Dunque la formazione dovrebbe essere svolta subito dopo la elezione, per consentire al RLS lo svolgimento delle proprie funzioni.

L’Organizzazione Sindacale FLC-CGIL ritiene assurdo che questo ancora non sia avvenuto a distanza addirittura di nove mesi, stigmatizza questo disinteresse per quanto dovrebbe rappresentare il RLS ed assumerà quanto nelle sue possibilità per far rispettare le normative vigenti, su tutte il Testo Unico in materia di tutela della salute e della sicurezza nei luoghi di lavoro.

Piano annuale deve essere deliberato dal Collegio

La nota della Flc Cgil di Cosenza continua denunciando anche la violazione della norma che regola la delibera collegiale sul piano annuale delle attività dei docenti.

Il comma 4 dell’art.28 del CCNL scuola 2006-2009, tuttora in vigore, recita testualmente: Gli obblighi di lavoro del personale docente sono articolati in attività di insegnamento ed in attività funzionali alla prestazione di insegnamento. Prima dell’inizio delle lezioni, il dirigente scolastico predispone, sulla base delle eventuali proposte degli organi collegiali, il piano annuale delle attività e i conseguenti impegni del personale docente, che sono conferiti in forma scritta e che possono prevedere attività aggiuntive. Il piano, comprensivo degli impegni di lavoro, è deliberato dal collegio dei docenti nel quadro della programmazione dell’azione didattico-educativa e con la stessa procedura è modificato, nel corso dell’anno scolastico, per far fronte a nuove esigenze. Di tale piano è data informazione alle OO.SS. di cui all’art. 7 (le organizzazioni sindacali nazionali di categoria firmatarie del presente CCNL).

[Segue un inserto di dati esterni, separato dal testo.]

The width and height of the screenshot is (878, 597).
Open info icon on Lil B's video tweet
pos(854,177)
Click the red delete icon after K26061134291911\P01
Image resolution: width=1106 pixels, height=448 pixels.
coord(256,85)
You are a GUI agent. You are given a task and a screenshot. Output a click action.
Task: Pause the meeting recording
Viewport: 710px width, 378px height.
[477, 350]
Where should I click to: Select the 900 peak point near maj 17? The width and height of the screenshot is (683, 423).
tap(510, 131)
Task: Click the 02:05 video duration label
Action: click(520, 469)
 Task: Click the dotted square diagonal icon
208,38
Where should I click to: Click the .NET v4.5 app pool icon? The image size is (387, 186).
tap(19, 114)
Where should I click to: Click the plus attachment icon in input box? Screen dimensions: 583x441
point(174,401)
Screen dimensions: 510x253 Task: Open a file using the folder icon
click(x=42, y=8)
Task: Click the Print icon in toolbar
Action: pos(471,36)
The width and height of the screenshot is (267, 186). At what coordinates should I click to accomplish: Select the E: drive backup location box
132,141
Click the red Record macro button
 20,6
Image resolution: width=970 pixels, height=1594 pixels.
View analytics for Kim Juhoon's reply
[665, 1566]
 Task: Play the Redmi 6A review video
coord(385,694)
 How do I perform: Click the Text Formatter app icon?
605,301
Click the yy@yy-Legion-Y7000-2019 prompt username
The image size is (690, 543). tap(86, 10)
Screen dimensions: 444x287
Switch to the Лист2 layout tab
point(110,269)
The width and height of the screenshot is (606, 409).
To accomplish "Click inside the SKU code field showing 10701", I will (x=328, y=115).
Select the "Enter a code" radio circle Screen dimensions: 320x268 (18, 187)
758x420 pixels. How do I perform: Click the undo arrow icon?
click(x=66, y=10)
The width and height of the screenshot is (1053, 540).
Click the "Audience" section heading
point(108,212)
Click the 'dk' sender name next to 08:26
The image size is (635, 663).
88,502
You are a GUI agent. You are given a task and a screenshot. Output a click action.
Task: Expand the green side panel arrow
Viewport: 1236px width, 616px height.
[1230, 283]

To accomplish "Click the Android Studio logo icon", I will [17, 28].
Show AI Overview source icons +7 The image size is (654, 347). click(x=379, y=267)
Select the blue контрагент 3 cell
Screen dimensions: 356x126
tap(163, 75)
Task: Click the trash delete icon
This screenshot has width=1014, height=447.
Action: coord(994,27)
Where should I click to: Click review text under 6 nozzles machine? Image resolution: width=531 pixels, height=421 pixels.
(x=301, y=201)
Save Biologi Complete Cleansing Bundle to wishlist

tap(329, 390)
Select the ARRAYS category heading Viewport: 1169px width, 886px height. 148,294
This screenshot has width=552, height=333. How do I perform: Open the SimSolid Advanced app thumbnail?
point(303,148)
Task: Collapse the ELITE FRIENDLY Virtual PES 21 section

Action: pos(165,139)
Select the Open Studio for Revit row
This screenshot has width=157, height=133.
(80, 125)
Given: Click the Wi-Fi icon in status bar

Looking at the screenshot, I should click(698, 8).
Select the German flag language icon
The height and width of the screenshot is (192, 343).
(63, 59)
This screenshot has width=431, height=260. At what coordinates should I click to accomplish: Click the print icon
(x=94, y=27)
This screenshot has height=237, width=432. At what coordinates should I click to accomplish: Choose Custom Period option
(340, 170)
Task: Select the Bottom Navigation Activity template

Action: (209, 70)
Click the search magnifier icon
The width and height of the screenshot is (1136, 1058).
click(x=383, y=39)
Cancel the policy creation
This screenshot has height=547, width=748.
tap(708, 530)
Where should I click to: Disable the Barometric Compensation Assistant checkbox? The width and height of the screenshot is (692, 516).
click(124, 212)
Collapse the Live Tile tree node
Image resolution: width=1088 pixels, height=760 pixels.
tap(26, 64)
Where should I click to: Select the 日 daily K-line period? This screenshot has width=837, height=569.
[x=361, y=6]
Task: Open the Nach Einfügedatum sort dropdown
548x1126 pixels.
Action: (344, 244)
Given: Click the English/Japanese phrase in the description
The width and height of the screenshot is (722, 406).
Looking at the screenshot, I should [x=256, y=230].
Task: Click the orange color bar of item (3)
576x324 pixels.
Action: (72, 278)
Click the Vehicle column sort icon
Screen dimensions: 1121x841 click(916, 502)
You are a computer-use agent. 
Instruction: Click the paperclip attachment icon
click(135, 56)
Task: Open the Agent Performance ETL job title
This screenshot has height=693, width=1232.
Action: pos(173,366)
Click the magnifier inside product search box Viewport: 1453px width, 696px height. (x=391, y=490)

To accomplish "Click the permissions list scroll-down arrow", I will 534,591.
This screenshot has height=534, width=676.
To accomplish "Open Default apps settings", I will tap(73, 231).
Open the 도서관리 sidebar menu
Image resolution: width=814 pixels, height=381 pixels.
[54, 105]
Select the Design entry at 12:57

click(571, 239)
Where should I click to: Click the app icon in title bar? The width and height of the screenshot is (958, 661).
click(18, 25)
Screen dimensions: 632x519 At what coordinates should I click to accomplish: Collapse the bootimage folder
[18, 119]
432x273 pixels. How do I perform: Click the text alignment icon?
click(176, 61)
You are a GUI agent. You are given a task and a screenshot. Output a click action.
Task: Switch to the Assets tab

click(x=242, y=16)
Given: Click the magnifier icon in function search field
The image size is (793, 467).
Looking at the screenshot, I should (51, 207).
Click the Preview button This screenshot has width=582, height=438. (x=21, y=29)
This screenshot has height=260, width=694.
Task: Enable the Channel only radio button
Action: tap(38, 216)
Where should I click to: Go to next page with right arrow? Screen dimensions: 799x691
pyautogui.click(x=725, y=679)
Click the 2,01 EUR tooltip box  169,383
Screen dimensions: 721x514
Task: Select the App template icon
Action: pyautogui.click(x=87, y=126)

A quanto è dato sapere a questa Organizzazione Sindacale, il Piano Annuale delle Attività del liceo “Fermi” per l’anno scolastico 2018/19 non è stato discusso né deliberato da alcun Collegio Docenti, non è stato pubblicato né all’albo dei docenti né sul sito istituzionale della scuola, non ne è stata data alcuna comunicazione né alla RSU né i contenuti del piano sono stati inviati alle OO.SS. come la norma contrattuale espressamente prevede.

Gli impegni di lavoro del personale docente sono dunque in questa scuola unilateralmente disposti volta a volta dalla dirigenza e Rappresentanze ed Organizzazioni Sindacali sono illegittimamente tenute all’oscuro di tutto.

L’Organizzazione Sindacale FLC-CGIL stigmatizza questo comportamento decisamente antisindacale ed assumerà quanto nelle sue possibilità per far rispettare quanto stabilito nel Contratto Collettivo Nazionale di Lavoro e le prerogative sindacali ancora una volta disconosciute.